Here's the state of the living room:



My messy desk - the brownie mix was for Daniel's teacher (I needed to put a tag and ribbon on), random hair clips lying around, birthday cards that need mailing, lists and Noah's colouring-in picture:



The centre - dying flower, more lists, my phone, sandpaper, small cutting mat:



And more clutter - Daniel's stuffed rabbit and Lego creation:



Anyhoo, here's the table with the top primed:



Now, I'm sure you're thinking, "Not far to go then, just a few coats of white paint and you're done."

You'd be mistaken. Because you're forgetting that nothing in my life is ever simple or straightforward.

Because as the primer dried, the colour from the wood of the tabletop began to leach through:



See those orange streaks?





Gritting my teeth, I took myself down to the cellar to get some of this:



I know it says "for walls and ceilings" on the front, but the back says it's for wood too and is supposed to stop the tannins leaching colour through.

Fine, I slapped a coat on. And what do you know ... as it dried the colour started peeking through again!!



AAAAAARRRRGH!!!

By this point I've used four products and a third of my life on this blasted table. I just want to be done with it!

So I painted the top with one coat of the antique white paint (determined to view any more colour leaching as "part of the shabby chic vintage charm") and three coats of the paint around the rim. I distressed the edges with sandpaper and called it a day (or more like a week). Oh, and incidentally the orange colour didn't leach through the paint, strangely.

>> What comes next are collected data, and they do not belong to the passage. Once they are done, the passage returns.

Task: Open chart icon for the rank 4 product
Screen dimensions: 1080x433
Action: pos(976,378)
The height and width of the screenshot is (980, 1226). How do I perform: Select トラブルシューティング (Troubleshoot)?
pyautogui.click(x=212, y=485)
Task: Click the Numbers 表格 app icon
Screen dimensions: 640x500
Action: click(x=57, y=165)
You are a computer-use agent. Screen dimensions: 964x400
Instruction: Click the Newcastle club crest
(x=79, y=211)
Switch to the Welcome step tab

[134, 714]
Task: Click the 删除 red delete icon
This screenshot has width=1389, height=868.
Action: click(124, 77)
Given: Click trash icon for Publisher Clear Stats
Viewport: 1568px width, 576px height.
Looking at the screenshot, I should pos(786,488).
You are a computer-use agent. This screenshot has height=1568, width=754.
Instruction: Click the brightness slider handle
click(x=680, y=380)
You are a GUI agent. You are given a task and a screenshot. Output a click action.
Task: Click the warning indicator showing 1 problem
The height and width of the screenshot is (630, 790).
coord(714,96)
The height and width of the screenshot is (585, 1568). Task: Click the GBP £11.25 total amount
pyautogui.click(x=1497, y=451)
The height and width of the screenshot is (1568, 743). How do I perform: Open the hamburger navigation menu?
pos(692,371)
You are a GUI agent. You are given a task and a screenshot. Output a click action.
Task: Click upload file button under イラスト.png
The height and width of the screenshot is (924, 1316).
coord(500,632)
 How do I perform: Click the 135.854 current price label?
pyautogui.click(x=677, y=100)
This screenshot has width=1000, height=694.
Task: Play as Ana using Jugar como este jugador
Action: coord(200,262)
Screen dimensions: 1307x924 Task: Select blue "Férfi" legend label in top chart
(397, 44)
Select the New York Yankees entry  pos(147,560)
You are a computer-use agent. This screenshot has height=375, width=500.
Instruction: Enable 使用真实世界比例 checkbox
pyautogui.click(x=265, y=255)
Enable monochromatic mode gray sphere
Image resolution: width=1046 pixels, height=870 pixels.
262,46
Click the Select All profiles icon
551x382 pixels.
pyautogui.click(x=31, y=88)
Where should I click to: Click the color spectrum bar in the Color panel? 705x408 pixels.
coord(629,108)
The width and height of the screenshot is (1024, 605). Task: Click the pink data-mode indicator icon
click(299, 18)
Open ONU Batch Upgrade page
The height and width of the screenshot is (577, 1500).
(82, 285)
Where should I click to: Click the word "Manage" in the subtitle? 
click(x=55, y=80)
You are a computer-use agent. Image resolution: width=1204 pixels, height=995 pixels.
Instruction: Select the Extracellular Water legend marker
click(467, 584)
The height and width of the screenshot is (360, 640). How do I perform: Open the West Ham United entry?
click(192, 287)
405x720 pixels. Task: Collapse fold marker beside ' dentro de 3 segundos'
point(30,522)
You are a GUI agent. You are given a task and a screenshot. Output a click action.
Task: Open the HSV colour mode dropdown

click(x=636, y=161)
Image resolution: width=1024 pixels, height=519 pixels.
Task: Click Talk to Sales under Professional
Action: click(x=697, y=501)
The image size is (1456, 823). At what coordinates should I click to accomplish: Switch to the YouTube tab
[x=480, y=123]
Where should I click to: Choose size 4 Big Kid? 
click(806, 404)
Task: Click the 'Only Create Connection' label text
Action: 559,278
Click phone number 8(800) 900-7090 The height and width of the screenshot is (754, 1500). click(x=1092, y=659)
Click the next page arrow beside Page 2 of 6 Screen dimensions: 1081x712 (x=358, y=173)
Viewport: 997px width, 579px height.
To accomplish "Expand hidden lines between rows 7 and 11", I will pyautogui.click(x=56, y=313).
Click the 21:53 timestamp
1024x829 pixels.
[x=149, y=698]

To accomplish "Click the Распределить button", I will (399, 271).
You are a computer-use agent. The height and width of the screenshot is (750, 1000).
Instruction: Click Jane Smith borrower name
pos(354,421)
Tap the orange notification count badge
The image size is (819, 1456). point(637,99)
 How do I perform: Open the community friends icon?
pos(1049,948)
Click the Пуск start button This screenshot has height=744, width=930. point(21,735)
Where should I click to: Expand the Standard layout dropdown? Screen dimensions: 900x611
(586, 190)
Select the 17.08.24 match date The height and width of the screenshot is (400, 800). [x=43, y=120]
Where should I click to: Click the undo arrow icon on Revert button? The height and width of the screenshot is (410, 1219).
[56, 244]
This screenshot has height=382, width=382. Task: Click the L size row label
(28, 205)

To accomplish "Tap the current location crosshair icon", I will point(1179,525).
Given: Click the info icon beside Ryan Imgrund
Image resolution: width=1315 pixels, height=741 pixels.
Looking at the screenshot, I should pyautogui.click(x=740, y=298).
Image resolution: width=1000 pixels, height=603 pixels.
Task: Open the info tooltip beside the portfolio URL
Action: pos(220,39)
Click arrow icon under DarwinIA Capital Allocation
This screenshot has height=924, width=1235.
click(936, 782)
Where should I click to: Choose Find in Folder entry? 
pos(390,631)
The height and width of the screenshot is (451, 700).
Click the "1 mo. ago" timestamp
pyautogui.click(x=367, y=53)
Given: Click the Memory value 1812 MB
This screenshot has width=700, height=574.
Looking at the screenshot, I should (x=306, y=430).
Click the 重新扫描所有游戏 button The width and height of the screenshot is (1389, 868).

Now, I'm sure you thought this was the end of the story, right? Me too! Well, silly us. Because when I turned around in the middle of writing this post, what do you think I saw?

Noah has taken a toy and scratched grey marks all over the clean white top, all the way around my cutting mat.





GIVE ME STRENGTH!!!!!!!!!!!!!!!

*I never know if it's "bought through eBay", "bought from eBay", "bought off eBay" or "bought on eBay" - anyone? Help me out here!

Oh, and P.S. Did you notice I still have client pictures up on the chimney breast? It's just creepy now that I no longer have my business. I really must take new photos to replace them with!